The ‘Nightmare’ Night USS Houston Went Down
“Twenty-four days had elapsed since that terrifying day in the Flores Sea, yet here it was haunting me again as it would for the rest of my life. My mind pictured the squadrons of Japs bombers as they attacked time and again from every conceivable direction. After the first run they remained at altitudes far beyond range of our anti-aircraft guns, for they had learned respect on that first run when one of their planes was blasted from the sky and several others were obviously hit and badly shaken. But that first salvo almost finished the Houston. It was a perfect straddle, and the force of those big bombs seemed as though a giant hand had taken the ship, lifted her bodily from the water, and tossed her yards away form her original course. There had been no personnel casualties that time but our main anti-aircraft director had been wrenched from its track, rendering it useless, and we were taking water aboard from sprung plates in the hull.

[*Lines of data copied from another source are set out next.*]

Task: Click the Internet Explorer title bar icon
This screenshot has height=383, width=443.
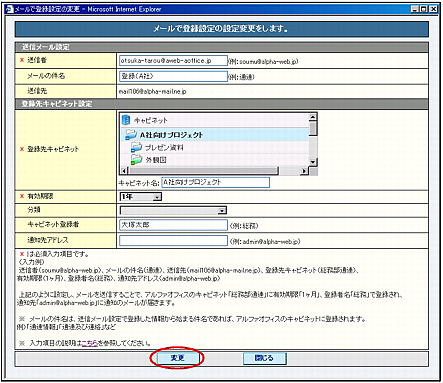Action: [x=9, y=9]
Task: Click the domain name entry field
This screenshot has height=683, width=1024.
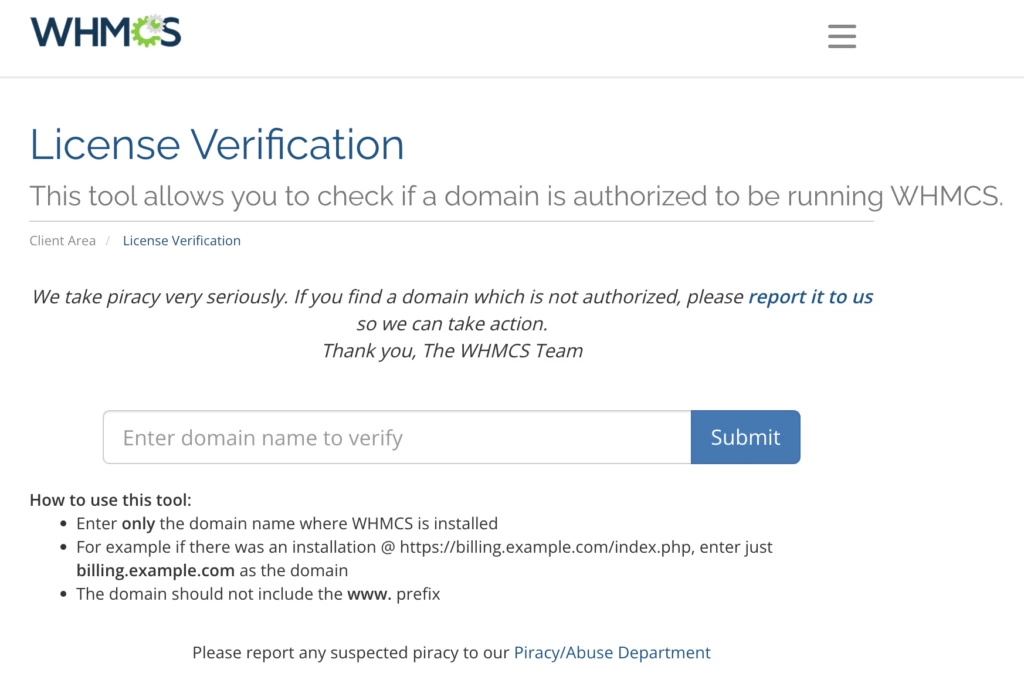Action: [x=396, y=437]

That day the crew had only the steady barrage from the anti-aircraft guns and Captain Rook’s clever handling of the ship to thank for keeping them from the realms of Davy Jones. But there was one horrible period during that afternoon when the Nips almost got us for keeps. A five-hundred pound bomb, and a stray at that, hit us squarely amidships aft. Some utterly stupid Jap bombardier failed to release with the rest of his squadron and Captain Rooks could make no allowances for such as him. The salvo fell harmlessly off the port quarter but the stray crashed through two platforms of the main mast before it exploded on the deck just forward of number three turret. Hunks of shrapnel tore through the turrets thin armor as though it were paper, igniting powder bags in the hoists. In one blazing instant all hands in the turret and in the handling rooms below were dead. Where the bomb spent its force, a gaping hole was blown in the deck below which waited the after repair party. They were wiped out almost to a man. It was a hellish battle which ended with forty-eight of our shipmates killed and another fifty seriously burned or wounded.
I strove desperately to rid myself of the picture of that blazing turret—the bodies of the dead sprawled grotesquely in pools of blood and the bewildered wounded staggering forward for medical aid—but I was forced to see it through. Once again I heard the banging of hammers, hammers that pounded throughout the long night as tired men worked steadily building coffins for forty-eight shipmates lying in little groups on the fantail. We put into Chilatjap the following day, that stinking fever ridden little port on the South Coast of Java. Here we sadly unloaded our wounded and prepared to bury our dead. It seemed that in the hum of the blowers I detected strains of the Death March—the same mournful tune that the band played as we carried our comrades through the heat of those sunburned, dusty streets of Chilatjap. I saw again the brown poker-faced natives dressed in sarongs, quietly watching us as we buried our dead in the little Dutch cemetery that looked out over the sea. I wondered what those slim brown men thought of all this.”